# Data supplied:
******

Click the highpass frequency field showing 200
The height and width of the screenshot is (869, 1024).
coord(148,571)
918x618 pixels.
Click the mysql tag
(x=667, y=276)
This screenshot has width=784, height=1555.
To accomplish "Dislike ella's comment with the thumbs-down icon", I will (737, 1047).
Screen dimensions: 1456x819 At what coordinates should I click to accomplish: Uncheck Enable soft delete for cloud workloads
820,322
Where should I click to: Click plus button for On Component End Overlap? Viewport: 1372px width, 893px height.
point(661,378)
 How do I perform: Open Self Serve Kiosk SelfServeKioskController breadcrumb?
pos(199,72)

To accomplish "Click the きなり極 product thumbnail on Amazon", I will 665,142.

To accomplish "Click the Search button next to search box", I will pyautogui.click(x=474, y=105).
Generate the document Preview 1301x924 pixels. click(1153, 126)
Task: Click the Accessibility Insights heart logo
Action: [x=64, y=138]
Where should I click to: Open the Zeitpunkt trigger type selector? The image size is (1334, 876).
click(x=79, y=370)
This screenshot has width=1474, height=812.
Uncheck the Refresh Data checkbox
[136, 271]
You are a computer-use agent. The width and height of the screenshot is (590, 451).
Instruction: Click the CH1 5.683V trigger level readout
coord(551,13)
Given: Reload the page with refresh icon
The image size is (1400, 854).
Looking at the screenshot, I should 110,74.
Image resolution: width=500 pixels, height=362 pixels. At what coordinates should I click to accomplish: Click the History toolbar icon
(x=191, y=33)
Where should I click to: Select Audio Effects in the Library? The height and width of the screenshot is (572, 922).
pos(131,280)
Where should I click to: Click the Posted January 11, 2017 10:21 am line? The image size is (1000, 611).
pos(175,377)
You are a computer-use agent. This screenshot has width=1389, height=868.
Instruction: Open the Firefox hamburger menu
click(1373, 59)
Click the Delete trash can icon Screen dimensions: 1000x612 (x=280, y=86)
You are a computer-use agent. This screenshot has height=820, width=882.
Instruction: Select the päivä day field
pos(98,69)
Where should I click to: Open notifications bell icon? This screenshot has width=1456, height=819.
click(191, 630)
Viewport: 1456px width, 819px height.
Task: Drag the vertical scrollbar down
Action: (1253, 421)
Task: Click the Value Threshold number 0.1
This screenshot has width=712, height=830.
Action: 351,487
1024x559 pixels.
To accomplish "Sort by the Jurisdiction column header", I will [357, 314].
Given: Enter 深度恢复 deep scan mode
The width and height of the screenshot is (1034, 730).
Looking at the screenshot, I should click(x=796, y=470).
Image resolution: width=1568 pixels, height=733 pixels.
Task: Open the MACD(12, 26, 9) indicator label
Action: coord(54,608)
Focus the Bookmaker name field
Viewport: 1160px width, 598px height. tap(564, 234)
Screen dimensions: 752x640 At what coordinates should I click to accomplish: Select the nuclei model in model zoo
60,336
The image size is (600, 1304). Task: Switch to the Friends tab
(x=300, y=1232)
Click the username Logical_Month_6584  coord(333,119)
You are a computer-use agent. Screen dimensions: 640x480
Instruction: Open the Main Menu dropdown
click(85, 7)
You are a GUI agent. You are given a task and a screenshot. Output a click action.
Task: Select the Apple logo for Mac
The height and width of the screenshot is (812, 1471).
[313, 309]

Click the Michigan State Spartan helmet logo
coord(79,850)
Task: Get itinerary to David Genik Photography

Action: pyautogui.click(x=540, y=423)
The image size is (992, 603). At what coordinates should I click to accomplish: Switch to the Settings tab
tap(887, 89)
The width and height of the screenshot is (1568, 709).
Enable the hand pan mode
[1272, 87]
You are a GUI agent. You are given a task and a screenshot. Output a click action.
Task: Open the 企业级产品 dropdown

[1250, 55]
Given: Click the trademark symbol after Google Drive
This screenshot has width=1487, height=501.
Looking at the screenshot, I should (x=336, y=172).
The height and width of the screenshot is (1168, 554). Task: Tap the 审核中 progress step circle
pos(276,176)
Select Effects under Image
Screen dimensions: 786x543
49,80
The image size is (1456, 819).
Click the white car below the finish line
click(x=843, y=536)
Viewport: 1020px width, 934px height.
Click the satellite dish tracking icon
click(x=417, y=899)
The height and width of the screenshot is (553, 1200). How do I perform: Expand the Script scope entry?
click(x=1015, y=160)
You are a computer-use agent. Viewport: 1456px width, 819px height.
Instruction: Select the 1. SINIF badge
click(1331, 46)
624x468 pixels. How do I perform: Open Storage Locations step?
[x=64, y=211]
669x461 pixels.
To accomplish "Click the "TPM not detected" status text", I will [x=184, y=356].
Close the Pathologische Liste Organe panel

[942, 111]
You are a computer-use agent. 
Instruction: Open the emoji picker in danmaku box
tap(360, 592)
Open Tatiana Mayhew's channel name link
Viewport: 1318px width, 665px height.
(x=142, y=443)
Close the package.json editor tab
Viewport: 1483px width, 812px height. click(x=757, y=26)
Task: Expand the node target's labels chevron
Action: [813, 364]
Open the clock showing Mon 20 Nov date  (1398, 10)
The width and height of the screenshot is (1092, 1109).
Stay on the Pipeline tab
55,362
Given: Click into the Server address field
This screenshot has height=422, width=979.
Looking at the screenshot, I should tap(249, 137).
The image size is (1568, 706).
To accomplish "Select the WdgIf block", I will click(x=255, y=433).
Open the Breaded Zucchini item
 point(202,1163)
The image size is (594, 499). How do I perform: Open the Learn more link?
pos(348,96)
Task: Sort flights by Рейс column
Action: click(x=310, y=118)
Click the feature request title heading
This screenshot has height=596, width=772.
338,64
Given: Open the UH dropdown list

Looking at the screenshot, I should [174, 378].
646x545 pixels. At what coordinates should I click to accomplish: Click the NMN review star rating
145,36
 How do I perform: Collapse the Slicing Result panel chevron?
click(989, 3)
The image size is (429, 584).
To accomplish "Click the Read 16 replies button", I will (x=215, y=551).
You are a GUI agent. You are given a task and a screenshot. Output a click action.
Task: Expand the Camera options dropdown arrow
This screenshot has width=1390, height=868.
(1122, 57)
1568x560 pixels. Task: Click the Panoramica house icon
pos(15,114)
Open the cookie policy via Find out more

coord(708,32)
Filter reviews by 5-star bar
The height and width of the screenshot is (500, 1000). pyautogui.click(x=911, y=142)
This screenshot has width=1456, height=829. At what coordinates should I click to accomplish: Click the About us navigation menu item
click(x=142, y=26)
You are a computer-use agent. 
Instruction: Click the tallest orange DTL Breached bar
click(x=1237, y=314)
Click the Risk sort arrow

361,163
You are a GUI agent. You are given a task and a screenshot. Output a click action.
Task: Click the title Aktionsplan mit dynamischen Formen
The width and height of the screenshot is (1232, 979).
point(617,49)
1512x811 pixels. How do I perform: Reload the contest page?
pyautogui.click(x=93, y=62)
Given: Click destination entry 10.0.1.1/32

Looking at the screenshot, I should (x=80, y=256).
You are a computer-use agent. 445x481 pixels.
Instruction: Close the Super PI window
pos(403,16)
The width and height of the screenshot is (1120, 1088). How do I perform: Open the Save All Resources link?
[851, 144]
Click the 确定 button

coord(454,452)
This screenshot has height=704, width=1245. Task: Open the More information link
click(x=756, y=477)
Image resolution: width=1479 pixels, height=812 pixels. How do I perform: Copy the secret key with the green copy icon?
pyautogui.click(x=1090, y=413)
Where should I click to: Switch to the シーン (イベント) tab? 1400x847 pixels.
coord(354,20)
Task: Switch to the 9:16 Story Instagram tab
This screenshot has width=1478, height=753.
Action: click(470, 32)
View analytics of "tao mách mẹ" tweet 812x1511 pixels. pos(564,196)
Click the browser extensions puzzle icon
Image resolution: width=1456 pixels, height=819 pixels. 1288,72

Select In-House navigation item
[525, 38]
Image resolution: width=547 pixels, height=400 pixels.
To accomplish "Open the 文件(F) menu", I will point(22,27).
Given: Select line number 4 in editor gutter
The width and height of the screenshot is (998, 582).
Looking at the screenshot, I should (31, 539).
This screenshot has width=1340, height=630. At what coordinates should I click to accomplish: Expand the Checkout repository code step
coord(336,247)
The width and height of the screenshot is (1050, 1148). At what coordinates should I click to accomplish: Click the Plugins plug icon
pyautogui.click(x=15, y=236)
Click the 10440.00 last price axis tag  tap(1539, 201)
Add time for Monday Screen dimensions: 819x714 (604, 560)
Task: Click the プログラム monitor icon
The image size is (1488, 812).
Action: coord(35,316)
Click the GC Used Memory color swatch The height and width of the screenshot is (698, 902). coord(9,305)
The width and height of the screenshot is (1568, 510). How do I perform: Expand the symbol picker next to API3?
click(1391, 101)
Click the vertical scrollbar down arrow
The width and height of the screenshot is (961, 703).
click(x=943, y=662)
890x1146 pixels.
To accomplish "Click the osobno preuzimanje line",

******

# What to produce:
Starting at the line containing "The image size is (1568, 706)." and ending after the line containing "point(617,49)", reproduce those items with "Grilled Zucchini" substituted for "Breaded Zucchini", changing nothing else.

# Result of this exercise:
The image size is (1568, 706).
To accomplish "Select the WdgIf block", I will click(x=255, y=433).
Open the Grilled Zucchini item
 point(202,1163)
The image size is (594, 499). How do I perform: Open the Learn more link?
pos(348,96)
Task: Sort flights by Рейс column
Action: click(x=310, y=118)
Click the feature request title heading
This screenshot has height=596, width=772.
338,64
Given: Open the UH dropdown list

Looking at the screenshot, I should [174, 378].
646x545 pixels. At what coordinates should I click to accomplish: Click the NMN review star rating
145,36
 How do I perform: Collapse the Slicing Result panel chevron?
click(989, 3)
The image size is (429, 584).
To accomplish "Click the Read 16 replies button", I will (x=215, y=551).
You are a GUI agent. You are given a task and a screenshot. Output a click action.
Task: Expand the Camera options dropdown arrow
This screenshot has width=1390, height=868.
(1122, 57)
1568x560 pixels. Task: Click the Panoramica house icon
pos(15,114)
Open the cookie policy via Find out more

coord(708,32)
Filter reviews by 5-star bar
The height and width of the screenshot is (500, 1000). pyautogui.click(x=911, y=142)
This screenshot has width=1456, height=829. At what coordinates should I click to accomplish: Click the About us navigation menu item
click(x=142, y=26)
You are a computer-use agent. 
Instruction: Click the tallest orange DTL Breached bar
click(x=1237, y=314)
Click the Risk sort arrow

361,163
You are a GUI agent. You are given a task and a screenshot. Output a click action.
Task: Click the title Aktionsplan mit dynamischen Formen
The width and height of the screenshot is (1232, 979).
point(617,49)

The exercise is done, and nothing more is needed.